Cela devrait donc être plus difficile en 2023 . L’agence de notation Fitch s’attend à ce que la croissance du PIB des marchés émergents hors Chine ralentisse à 2% contre 3,5% en 2022. “C’est bien en dessous de la moyenne de long terme”, notent les économistes de l’institution. Les pays importateurs nets de produits énergétiques et alimentaires resteront particulièrement vulnérables aux prix élevés, ce qui aura des conséquences sur leurs finances publiques et leurs comptes extérieurs. Ainsi, le Sri Lanka, le Ghana, la Zambie et El Salvador ont fait défaut l’an dernier. D’autres sont en grande difficulté. L’Egypte et le Pakistan ont de grandes difficultés à financer leurs déficits extérieurs et des dévaluations monétaires se profilent au Kenya et au Nigeria.
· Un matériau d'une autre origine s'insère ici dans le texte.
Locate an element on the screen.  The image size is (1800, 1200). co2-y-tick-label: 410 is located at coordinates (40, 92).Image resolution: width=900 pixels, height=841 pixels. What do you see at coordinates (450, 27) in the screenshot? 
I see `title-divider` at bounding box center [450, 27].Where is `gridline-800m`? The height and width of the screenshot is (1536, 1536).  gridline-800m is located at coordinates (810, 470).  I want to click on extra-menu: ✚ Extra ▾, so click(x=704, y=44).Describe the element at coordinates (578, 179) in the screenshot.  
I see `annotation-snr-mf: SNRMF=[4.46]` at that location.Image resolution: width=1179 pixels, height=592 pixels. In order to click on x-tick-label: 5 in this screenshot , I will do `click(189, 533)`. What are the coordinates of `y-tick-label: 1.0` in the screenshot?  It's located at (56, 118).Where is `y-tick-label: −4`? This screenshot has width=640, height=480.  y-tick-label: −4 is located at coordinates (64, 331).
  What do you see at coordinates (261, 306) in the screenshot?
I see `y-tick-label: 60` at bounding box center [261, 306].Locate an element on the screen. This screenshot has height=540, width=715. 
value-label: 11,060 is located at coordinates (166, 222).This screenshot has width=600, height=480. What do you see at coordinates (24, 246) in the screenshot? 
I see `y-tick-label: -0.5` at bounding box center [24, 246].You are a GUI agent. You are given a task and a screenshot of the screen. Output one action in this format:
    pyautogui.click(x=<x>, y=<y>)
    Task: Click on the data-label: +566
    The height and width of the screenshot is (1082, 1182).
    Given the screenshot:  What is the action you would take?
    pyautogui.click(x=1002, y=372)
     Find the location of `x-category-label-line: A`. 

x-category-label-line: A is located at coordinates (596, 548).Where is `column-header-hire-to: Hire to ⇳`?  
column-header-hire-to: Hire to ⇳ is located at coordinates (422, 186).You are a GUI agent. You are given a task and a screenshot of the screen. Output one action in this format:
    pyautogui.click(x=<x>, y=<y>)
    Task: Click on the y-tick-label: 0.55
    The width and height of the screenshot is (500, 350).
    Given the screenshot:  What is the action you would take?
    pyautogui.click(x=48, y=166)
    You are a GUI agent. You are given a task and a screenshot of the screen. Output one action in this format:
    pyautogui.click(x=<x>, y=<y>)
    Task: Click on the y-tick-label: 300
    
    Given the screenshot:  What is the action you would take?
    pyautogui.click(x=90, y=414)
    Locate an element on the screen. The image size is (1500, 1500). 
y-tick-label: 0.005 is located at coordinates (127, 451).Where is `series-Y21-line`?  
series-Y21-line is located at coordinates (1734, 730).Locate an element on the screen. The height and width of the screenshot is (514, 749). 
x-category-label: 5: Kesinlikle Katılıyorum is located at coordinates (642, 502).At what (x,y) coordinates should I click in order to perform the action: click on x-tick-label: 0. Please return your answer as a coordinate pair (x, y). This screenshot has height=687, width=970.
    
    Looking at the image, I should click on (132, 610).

Seuls les producteurs de matières premières, dont les prix ont rebondi ces derniers mois, devraient connaître une année sans trop de problèmes. Ils devraient réussir à limiter la fuite des capitaux vers les États-Unis et ses taux d’intérêt élevés. Deux autres raisons pointent vers une crise limitée, selon Robin Brooks, économiste en chef à l’Institute of International Finance. Aucun grand pays émergent, à l’échelle systémique, ne semble aujourd’hui en danger. Si l’inflation baisse aux Etats-Unis, les problèmes de financement des pays émergents seront également moins problématiques.

Difficultés à venir

Il y a cependant beaucoup de pessimistes. Dans une étude intitulée « la crise de la dette est en marche » réalisée par le lab Finance for development, laboratoire de recherche sur les pays émergents rattaché à l’École d’économie de Paris, les auteurs estiment que « les coûts de financement des conditions actuelles rendent le service de la dette difficile à maintenir, avec un pic attendu en 2024-2025 ». Dans un scénario où les conditions financières reviendraient à leur niveau moyen de la période de 2015 à 2019, avec des taux d’intérêt plus bas qu’aujourd’hui et un taux de change stable avec le dollar, alors “les tensions seraient gérables pour la plupart des pays”, indique l’étude. . Ainsi, le pays médian consacrerait 10 % de ses recettes publiques au service de sa dette, contre 8 % en 2019.

Cependant, des problèmes commenceraient à se poser pour certains. Le service de la dette publique extérieure absorberait 18 % des recettes fiscales de 28 pays en 2025. « C’est le budget combiné de la santé et de l’éducation pour un pays moyen », note Martin Kessler, directeur exécutif du laboratoire Finance for development. .Le problème pourrait même devenir beaucoup plus grave pour les pays émergents. « Si les taux d’intérêt restent élevés en raison d’une inflation persistante et que le dollar s’apprécie, alors 35 pays pourraient connaître des difficultés », selon Martin Kessler. Beaucoup d’entre eux ne pourront plus accéder au marché obligataire. Ce sont les conditions économiques des grands pays développés qui définiront l’avenir des pays émergents.

« En cas de restructuration de la dette d’un État, les investissements pourraient rester faibles pendant plusieurs années dans ce pays. Cependant, les institutions internationales peuvent éviter cela en leur venant temporairement en aide. En effet, la plupart des pays émergents en difficulté sont confrontés à un problème de flux et non à un problème de stocks. Dès que les taux d’intérêt baisseront, ceux qui réussiront à maîtriser leurs finances publiques auront de nouveau accès aux marchés financiers », poursuit le directeur du laboratoire Finance for development.